INSTRUCTIONS FOR THE TASK: Please print, word for word, the part of the gator season text that opens with the words containing "Although I failed" and closes with "spin on it.".
=== PASSAGE SHOWN ===
2013 Gator Season Full Swing or Nearly Over?

Gator on the line

With near fall-like temperatures, the hunters aren’t the only ones enjoying the milder climate.  Seems bountiful numbers of hungry alligators are taking advantage of the free lunches being offered throughout the marshes since Wednesday, the first official day of alligator season.

Unlike the antics you see portrayed on the popular show “Swamp People”, our hunters down here around Bayou Dularge don’t have time to mess around with the gators, jerking them this way and that.  Almost all of them have other full-time jobs and must burn some of their vacation days to get their tags filled.

So, naturally, it make sense for them to get down to the brass tacks right away and not dilly dally at all.  It also helps that Labor Day falls within the first full week of gator hunting, giving them an extra free day if they need it.

Boat loaded with gators

This year, the weather proved suitable for both gator and hunter, as boats loaded down with piles of gators started arriving at the buying dock before noon. Many of the boats even had the maximum allowable catch for a day, which was 20 gators a day for this particular land company.

Day 1 Gator Season

At that rate, most of the hunters who had 80 or fewer tags have already FINISHED with their gator season after only FOUR days of hunting!  They are spending today picking up all their lines, scrubbing their boats, and putting everything away until next year when they will do it all over again.

How great for them that they will not have to labor on Labor Day!

Opening Day - 20 gators

This hunter had the one-day maximum of 20

Every hunter I talked to said this was a magnificent start to a gator season–not like last year that was totally messed up by Hurricane Isaac and the evacuation. Bad weather also slowed them down in 2011, so they were happy to catch a break in the weather this year.

An 11-footer goes into the ice

An 11-footer goes into the ice

Although I failed to get a photo of it, this year’s largest gator for our area was caught on opening day and measured in at 12 feet, 3 inches long.  Now that’s a big gator. Furthermore, no one will see any film footage at all of our hunters or their gators, as the land company doesn’t allow any filming at all for any reason whatsoever.  They wouldn’t even allow my friend who works for FOX 8 News to interview a hunter and put a positive spin on it.

One land company spokesperson blamed the animal rights activists for that. Well, here’s a nice tidbit for the activists.  Alligator hunting in Louisiana is well controlled by the state government, and without this program, we would have gators eating our cats, dogs, chickens, and eventually children.  But, due to a shortage of ammunition (mainly .22 bullets) some of the hunters had to strike the gators in the head with hatchets in order to kill them. How’s that for humane?
=== SUPPLIED DATA ===
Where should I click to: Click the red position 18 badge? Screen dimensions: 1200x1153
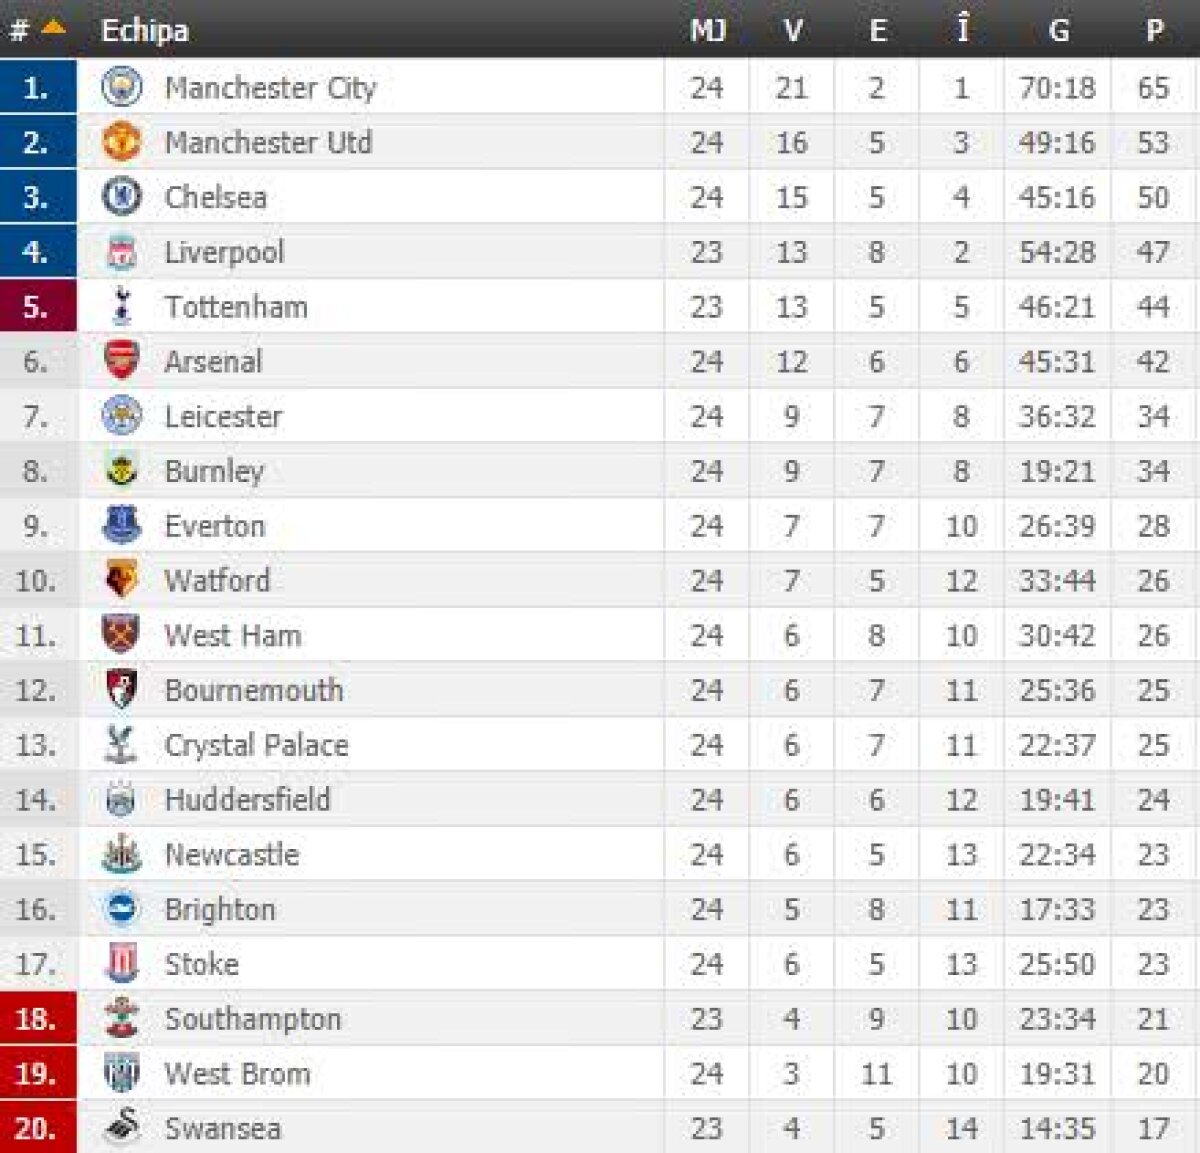click(x=37, y=1019)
===
EXERCISE RESULT:
Although I failed to get a photo of it, this year’s largest gator for our area was caught on opening day and measured in at 12 feet, 3 inches long.  Now that’s a big gator. Furthermore, no one will see any film footage at all of our hunters or their gators, as the land company doesn’t allow any filming at all for any reason whatsoever.  They wouldn’t even allow my friend who works for FOX 8 News to interview a hunter and put a positive spin on it.